We don't talk about Pun-Pun
Supporter
I love the idea of classes that have different recharge rates, but it makes planning an adventuring day a real chore. Fighters really like having Second Wind and Action Surge available every fight. Warlocks get tired of endless Eldritch S̶p̶a̶m̶ Blast. Monks and Sorcerers run out of Ki and Sorcery fast, etc.

And then the Wizard* is like "well, I guess one short rest is fine for my Arcane Recovery..."

*Depending on Subclass- my Transmuter loved to do wacky things with their Philosopher's Stone.
 


EzekielRaiden

Follower of the Way
Yeah I just heard about 5.5 yesterday, so I'm a bit behind the times it seems. I have a couple of groups I'm in and we rotate DM's. Some of us have vastly different encounter preferences. Which can really make or break some classes.
Keep in mind, "5.5” is a purely community name. No one from WotC has ever said anything more than the vaguest, most detail-free things about any work in that direction. It is certainly possible that we will get an actual product with a name of such a nature (or an alternative like "Revised 5E" or the like). But it could also just be presented as a 4e Essentials style "update" with alternate options that are theoretically intercompatible. Or it could be presented as a mere reprint with "errata" factored in.

There has been a notable shift in their new content, moving away from SR abilities almost completely and instead using "PB per LR" abilities. This plus the comments about changes to Ancestry rules are why most people expect a "5.5e," but we shouldn't presume that the common interpretation is 100% right. Remember how the D&D Next playtest pushed really really hard on "modularity" and then delivered on almost none of its intent in that direction.
 


Charlaquin

Goblin Queen (She/Her/Hers)
Keep in mind, "5.5” is a purely community name. No one from WotC has ever said anything more than the vaguest, most detail-free things about any work in that direction. It is certainly possible that we will get an actual product with a name of such a nature (or an alternative like "Revised 5E" or the like). But it could also just be presented as a 4e Essentials style "update" with alternate options that are theoretically intercompatible. Or it could be presented as a mere reprint with "errata" factored in.
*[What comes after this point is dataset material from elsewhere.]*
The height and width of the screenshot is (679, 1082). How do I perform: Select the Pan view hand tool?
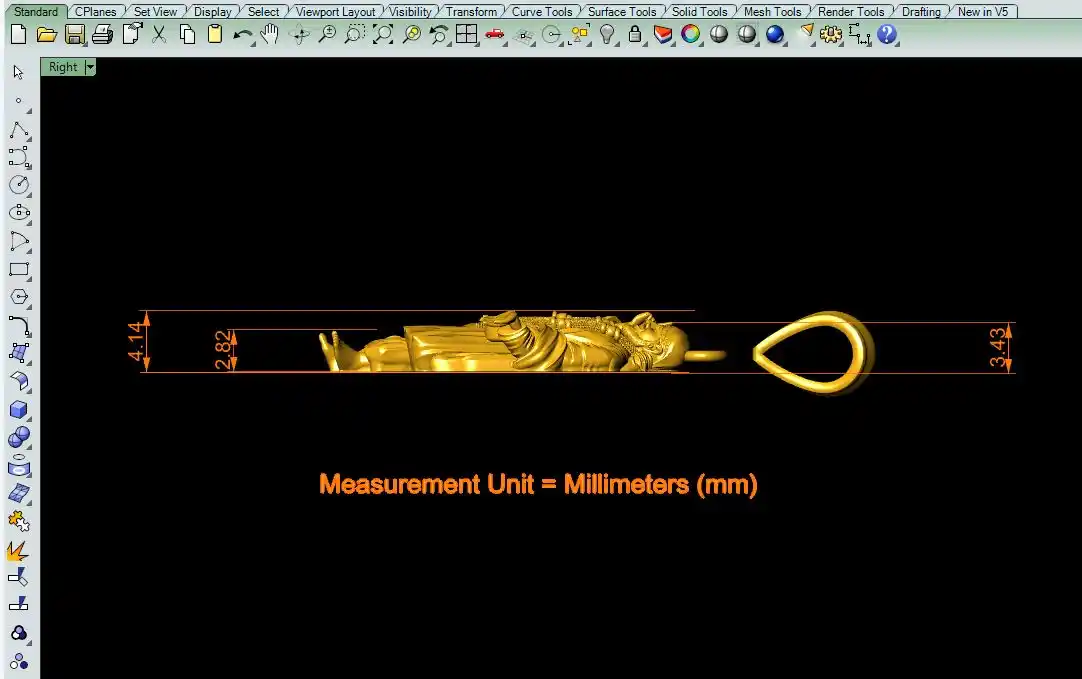pyautogui.click(x=270, y=35)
There has been a notable shift in their new content, moving away from SR abilities almost completely and instead using "PB per LR" abilities. This plus the comments about changes to Ancestry rules are why most people expect a "5.5e," but we shouldn't presume that the common interpretation is 100% right. Remember how the D&D Next playtest pushed really really hard on "modularity" and then delivered on almost none of its intent in that direction.
Ah thanks for the information. I was searching for the official 5.5 stuff like a fool.
They did announce that the “next evolution” of D&D would be coming in 2024, and that it would be “backwards compatible” with 5e, but they didn’t actually use the word “edition.”